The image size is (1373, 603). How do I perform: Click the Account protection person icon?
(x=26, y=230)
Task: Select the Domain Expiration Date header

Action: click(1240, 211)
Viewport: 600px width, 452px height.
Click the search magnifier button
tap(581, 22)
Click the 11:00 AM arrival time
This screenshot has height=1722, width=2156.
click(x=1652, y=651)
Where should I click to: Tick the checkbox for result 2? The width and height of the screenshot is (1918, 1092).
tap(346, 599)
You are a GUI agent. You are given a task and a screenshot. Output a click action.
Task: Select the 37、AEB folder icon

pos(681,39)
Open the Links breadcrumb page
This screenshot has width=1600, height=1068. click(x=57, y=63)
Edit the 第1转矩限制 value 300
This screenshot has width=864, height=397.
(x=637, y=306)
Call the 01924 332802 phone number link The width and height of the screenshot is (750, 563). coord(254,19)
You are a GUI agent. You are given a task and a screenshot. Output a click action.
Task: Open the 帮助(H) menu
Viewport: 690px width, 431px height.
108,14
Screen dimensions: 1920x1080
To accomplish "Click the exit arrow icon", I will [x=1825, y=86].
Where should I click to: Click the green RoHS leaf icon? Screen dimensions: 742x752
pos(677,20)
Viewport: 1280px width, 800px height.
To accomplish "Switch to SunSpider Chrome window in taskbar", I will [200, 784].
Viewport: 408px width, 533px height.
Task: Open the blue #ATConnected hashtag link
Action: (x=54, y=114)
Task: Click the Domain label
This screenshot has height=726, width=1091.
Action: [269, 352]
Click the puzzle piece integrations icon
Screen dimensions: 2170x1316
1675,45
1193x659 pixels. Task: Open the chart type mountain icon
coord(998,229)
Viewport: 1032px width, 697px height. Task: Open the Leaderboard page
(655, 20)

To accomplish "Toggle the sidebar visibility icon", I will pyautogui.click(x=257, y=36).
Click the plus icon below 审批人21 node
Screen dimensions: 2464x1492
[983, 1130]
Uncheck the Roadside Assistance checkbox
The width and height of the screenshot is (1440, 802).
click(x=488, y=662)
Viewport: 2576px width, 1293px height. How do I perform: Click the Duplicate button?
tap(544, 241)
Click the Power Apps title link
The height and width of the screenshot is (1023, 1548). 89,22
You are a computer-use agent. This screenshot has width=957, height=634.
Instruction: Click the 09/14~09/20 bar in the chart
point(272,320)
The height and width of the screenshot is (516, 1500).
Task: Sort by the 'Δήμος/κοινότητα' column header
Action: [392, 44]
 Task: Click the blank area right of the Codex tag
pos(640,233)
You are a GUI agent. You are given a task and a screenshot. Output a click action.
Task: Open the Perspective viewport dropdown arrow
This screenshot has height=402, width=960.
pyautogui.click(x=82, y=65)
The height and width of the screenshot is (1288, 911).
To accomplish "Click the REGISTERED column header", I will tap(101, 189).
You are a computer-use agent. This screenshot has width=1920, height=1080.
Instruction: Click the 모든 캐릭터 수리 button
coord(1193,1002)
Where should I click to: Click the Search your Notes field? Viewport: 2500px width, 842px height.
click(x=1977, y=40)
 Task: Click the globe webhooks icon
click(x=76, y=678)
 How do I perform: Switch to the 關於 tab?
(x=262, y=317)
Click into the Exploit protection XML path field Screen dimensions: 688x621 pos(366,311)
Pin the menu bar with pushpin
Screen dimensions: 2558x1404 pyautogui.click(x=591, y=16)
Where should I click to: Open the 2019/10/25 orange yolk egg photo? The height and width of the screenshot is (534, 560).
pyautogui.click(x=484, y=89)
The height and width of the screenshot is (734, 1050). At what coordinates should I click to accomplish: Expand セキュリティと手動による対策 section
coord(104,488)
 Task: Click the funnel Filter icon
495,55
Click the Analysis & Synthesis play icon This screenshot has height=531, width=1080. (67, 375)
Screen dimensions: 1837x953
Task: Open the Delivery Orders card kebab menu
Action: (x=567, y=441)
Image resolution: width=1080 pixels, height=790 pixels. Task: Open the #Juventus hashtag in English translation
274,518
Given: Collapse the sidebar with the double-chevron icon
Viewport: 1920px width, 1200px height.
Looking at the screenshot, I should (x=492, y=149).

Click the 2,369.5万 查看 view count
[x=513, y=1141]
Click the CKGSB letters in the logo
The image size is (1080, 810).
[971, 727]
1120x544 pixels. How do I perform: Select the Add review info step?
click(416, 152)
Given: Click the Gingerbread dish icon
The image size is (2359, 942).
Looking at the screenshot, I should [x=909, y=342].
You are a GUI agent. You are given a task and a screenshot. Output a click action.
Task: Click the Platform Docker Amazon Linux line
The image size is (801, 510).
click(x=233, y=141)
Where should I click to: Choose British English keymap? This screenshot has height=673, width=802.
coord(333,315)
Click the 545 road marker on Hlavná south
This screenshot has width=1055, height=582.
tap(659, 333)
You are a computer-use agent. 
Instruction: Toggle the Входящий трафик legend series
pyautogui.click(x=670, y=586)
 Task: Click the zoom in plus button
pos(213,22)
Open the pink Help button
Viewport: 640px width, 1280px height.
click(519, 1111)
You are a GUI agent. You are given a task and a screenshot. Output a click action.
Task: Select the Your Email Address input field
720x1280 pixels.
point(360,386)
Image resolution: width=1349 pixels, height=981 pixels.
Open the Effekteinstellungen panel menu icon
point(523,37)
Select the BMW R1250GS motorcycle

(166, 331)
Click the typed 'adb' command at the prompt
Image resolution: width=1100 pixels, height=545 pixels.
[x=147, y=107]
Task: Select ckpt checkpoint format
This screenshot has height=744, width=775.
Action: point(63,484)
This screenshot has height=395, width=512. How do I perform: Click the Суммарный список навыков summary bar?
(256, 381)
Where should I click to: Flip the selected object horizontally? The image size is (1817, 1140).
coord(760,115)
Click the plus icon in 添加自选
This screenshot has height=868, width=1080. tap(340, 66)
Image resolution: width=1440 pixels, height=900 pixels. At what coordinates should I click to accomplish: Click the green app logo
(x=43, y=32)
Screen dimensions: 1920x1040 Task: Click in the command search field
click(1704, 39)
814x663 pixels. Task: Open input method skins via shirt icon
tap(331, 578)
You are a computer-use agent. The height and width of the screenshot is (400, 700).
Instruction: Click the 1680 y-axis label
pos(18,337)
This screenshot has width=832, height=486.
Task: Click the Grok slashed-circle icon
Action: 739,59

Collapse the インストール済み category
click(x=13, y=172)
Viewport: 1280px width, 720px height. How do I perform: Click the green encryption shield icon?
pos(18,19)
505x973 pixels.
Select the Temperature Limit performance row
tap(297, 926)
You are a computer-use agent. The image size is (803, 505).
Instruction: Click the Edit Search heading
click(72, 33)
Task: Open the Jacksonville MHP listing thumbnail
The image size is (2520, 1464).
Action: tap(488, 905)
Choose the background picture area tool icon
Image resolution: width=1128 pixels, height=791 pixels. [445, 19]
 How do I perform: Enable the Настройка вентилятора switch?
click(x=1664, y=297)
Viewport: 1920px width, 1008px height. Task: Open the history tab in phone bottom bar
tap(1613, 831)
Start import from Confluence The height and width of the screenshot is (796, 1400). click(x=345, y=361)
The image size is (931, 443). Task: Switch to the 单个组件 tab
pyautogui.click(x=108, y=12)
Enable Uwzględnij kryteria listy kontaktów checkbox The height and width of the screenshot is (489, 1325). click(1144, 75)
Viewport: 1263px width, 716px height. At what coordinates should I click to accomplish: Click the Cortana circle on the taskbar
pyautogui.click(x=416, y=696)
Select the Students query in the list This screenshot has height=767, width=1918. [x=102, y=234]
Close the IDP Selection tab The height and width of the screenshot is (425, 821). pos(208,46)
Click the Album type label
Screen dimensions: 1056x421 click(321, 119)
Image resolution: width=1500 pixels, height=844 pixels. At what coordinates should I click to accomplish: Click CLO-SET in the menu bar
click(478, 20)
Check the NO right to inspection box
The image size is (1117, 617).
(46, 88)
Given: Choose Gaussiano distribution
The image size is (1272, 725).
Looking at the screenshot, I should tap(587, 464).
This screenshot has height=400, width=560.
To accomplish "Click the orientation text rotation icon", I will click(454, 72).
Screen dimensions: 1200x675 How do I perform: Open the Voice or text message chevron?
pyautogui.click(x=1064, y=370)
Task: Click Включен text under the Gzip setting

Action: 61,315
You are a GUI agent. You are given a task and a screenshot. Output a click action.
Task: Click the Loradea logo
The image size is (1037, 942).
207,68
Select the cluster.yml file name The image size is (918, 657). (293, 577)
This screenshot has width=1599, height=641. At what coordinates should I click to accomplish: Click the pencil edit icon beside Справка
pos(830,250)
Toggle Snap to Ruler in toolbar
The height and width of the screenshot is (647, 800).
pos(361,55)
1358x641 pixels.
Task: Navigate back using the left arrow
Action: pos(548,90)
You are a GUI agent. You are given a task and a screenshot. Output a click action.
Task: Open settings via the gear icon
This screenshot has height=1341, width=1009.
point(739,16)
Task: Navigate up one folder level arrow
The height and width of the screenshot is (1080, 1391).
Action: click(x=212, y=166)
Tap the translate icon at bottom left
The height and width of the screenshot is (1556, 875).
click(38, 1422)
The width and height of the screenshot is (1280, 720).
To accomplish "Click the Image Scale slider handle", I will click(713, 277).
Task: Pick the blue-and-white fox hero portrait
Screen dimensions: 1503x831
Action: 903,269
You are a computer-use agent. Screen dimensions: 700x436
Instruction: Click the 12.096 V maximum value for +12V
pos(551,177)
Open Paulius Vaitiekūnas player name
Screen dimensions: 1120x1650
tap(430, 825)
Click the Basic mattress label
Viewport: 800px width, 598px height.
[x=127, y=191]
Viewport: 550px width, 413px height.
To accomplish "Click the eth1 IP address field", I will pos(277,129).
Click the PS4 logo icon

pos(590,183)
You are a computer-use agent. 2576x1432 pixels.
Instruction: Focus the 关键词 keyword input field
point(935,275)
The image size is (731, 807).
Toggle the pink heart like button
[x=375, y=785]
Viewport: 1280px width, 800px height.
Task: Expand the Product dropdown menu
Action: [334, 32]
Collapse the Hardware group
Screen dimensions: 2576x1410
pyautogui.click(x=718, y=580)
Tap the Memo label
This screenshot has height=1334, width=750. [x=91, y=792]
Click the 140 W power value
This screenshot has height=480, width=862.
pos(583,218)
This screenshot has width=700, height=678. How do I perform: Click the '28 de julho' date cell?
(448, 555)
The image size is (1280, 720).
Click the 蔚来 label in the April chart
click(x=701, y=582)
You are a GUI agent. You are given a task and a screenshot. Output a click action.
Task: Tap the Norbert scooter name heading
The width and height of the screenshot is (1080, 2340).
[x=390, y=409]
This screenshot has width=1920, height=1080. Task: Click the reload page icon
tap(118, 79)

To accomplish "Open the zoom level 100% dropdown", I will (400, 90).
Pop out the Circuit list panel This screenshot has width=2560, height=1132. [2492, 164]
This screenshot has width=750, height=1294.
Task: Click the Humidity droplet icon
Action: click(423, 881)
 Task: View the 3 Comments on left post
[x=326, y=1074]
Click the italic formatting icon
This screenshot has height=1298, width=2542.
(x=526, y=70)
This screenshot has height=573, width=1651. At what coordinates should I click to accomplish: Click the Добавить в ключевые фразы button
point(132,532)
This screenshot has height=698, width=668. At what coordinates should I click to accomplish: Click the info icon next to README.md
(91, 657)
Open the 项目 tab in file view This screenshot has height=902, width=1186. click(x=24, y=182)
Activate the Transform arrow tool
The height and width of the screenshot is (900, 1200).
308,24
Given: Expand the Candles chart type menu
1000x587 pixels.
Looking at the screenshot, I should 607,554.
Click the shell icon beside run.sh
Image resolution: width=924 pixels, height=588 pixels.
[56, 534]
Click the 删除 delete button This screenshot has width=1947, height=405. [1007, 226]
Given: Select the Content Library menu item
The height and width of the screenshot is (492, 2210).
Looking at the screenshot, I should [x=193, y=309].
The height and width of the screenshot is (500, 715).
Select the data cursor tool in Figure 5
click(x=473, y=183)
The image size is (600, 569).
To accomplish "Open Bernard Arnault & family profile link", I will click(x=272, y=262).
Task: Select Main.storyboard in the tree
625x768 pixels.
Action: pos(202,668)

^^^^^^^^

Reproduce the entries word for word, starting with the first line and ending with the line that contains "(x=637, y=306)", including that line.

• **Reply**:
The image size is (1373, 603). How do I perform: Click the Account protection person icon?
(x=26, y=230)
Task: Select the Domain Expiration Date header

Action: click(1240, 211)
Viewport: 600px width, 452px height.
Click the search magnifier button
tap(581, 22)
Click the 11:00 AM arrival time
This screenshot has height=1722, width=2156.
click(x=1652, y=651)
Where should I click to: Tick the checkbox for result 2? The width and height of the screenshot is (1918, 1092).
tap(346, 599)
You are a GUI agent. You are given a task and a screenshot. Output a click action.
Task: Select the 37、AEB folder icon

pos(681,39)
Open the Links breadcrumb page
This screenshot has width=1600, height=1068. click(x=57, y=63)
Edit the 第1转矩限制 value 300
This screenshot has width=864, height=397.
(x=637, y=306)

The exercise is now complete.